Earlier in the month we held the vote on a motion attempting to censure Commission President Barroso on the grounds of conflict of interests. It was defeated by 589 votes to 35 with 35 abstentions. Interestingly, the five Conservative MEPs who had originally signed it, and then refused to withdraw their names when asked by the leadership not to support a doomed UKIP initiative, finally saw the light: 2 voted against what they had previously signed; 1 abstained and 2 failed to vote at all. The same session saw Roger Helmer expelled from the EPP-ED group for his public support in May of the UKIP MEP Nigel Farage. Apparently I was incorrect in saying that Helmer had the slogan “In Europe but not for long” removed from his web site at the request of the party. This was a rumour put about by the Labour party the more successfully because it rang all too true. He now sits on the outer rim of parliamentary seats, accusing the Conservative MEPs of “sleeping with the enemy” and no doubt looking forward to the reappearance of Robert Kilroy Silk (not seen since 5 May) which will give him a fellow outcast to talk to.
 
If any of you suffered as Lloyd’s Names you might be interested to know that the Parliament’s Petitions Committee is still pursuing your case by calling on the Commission to give an answer about the extent to which the first non-life insurance directive was correctly transposed and applied by the British authorities. The Commission has refused to answer this one before and I suspect that it will not give the answer the petitioners want now.
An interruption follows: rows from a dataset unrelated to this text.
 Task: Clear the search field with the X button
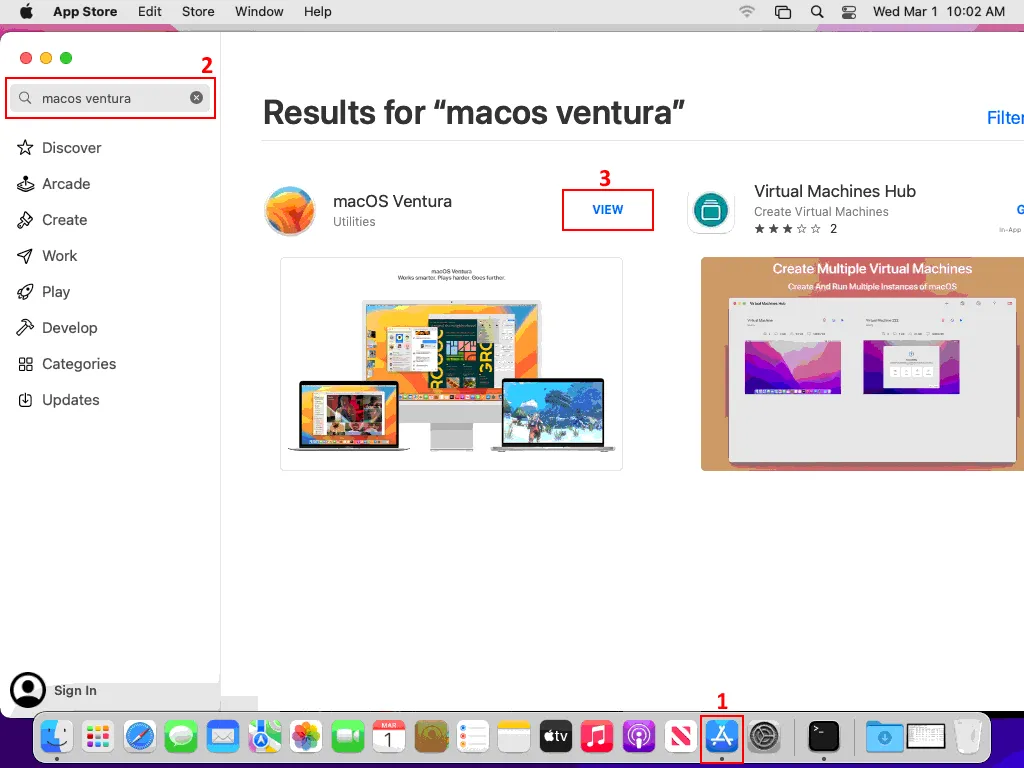pos(196,98)
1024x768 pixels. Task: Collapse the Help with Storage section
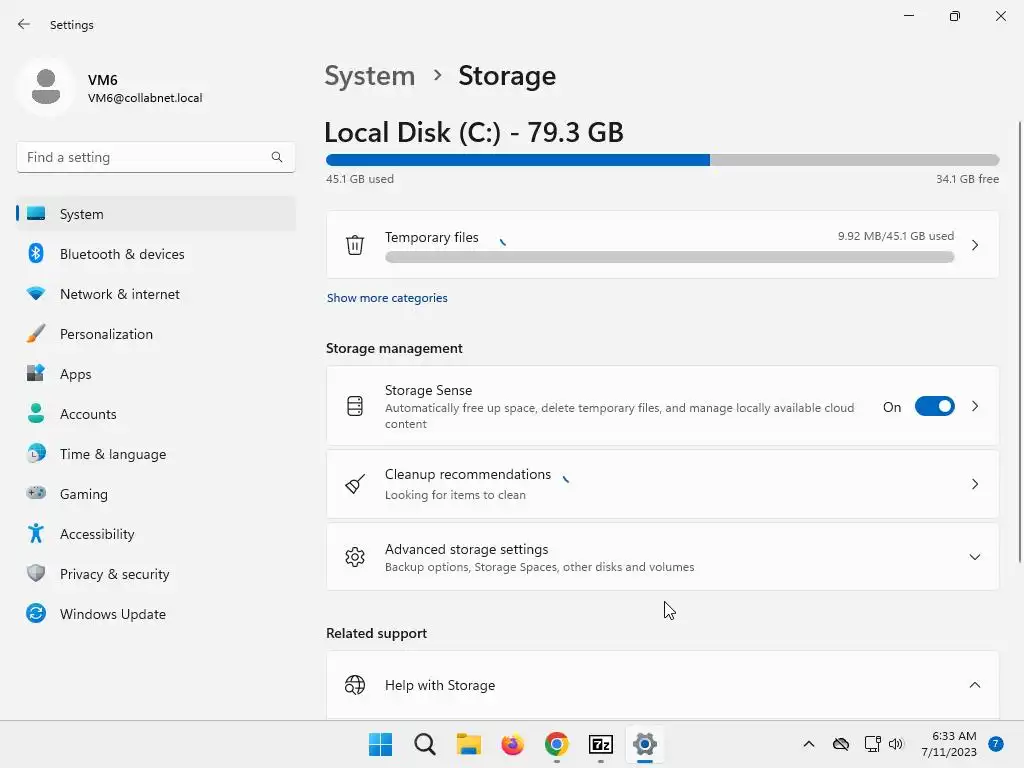tap(975, 685)
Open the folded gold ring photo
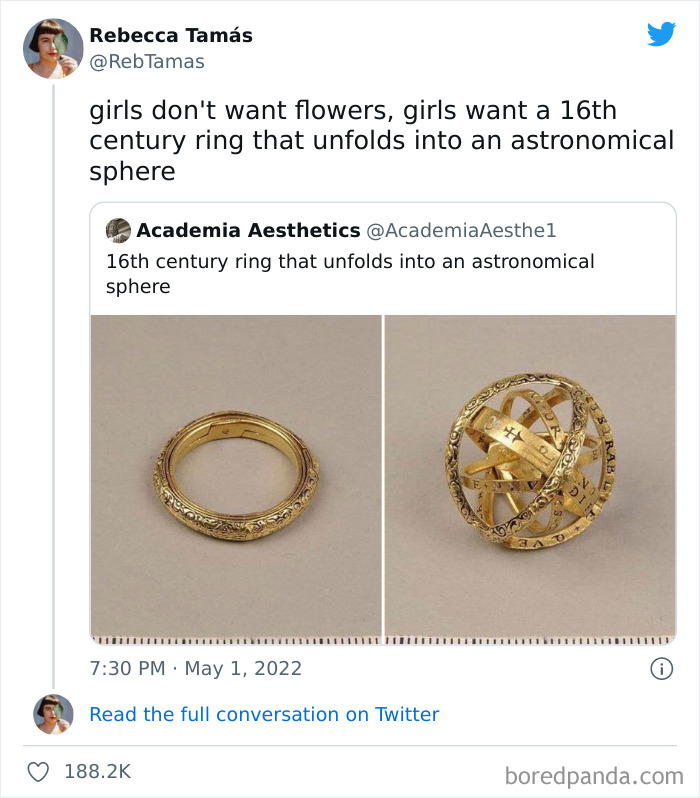The image size is (700, 798). (x=236, y=475)
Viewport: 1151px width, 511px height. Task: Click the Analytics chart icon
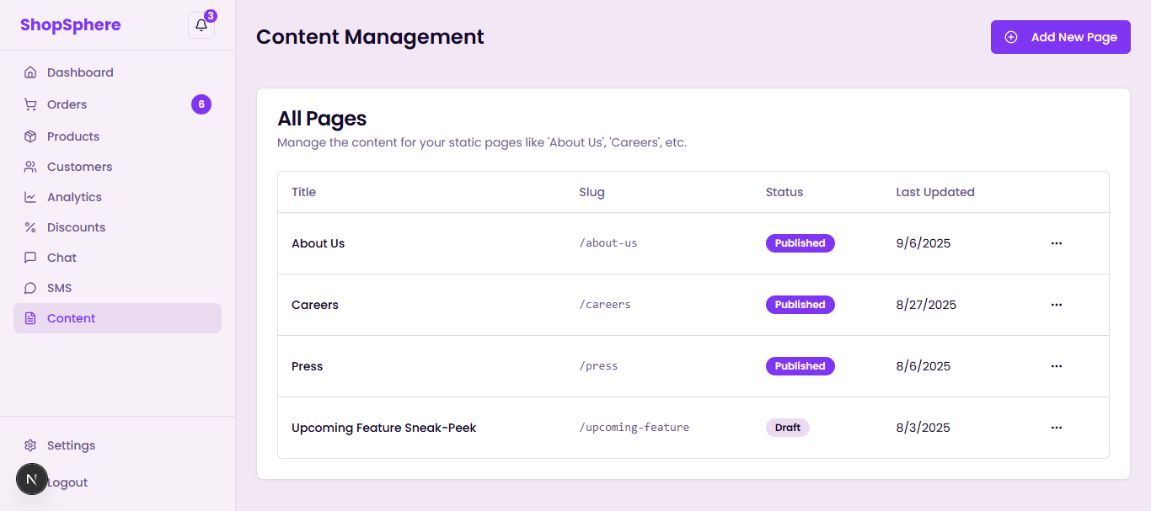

It has shown no enthusiasm for taking up the case and will probably continue to give it a wide berth, but we shall see.
 
This month MEPs finally agreed a new “Members’ Statute” to have effect from the beginning of the next mandate in 2009. It gives all MEPs the same salary of 38.5% of a judge at the European Court of Justice (about £55,000), subject to EU tax. This will end the situation where some Eastern European MEPs receive one tenth of the salary of their Italian colleagues. Travelling expenses will be in future be paid on the basis of reimbursement of actual costs.
 
I spoke at an event in Taunton this month, to promote “sustainable packaging”. In Cornwall they are turning old bottles into tasteful wine glasses, and Wiltshire farmers are growing maize to be made into food trays. But one thing I heard alarmed me: by 2030 the population of the South West counties is expected to have grown by 1 million. Where will they all go?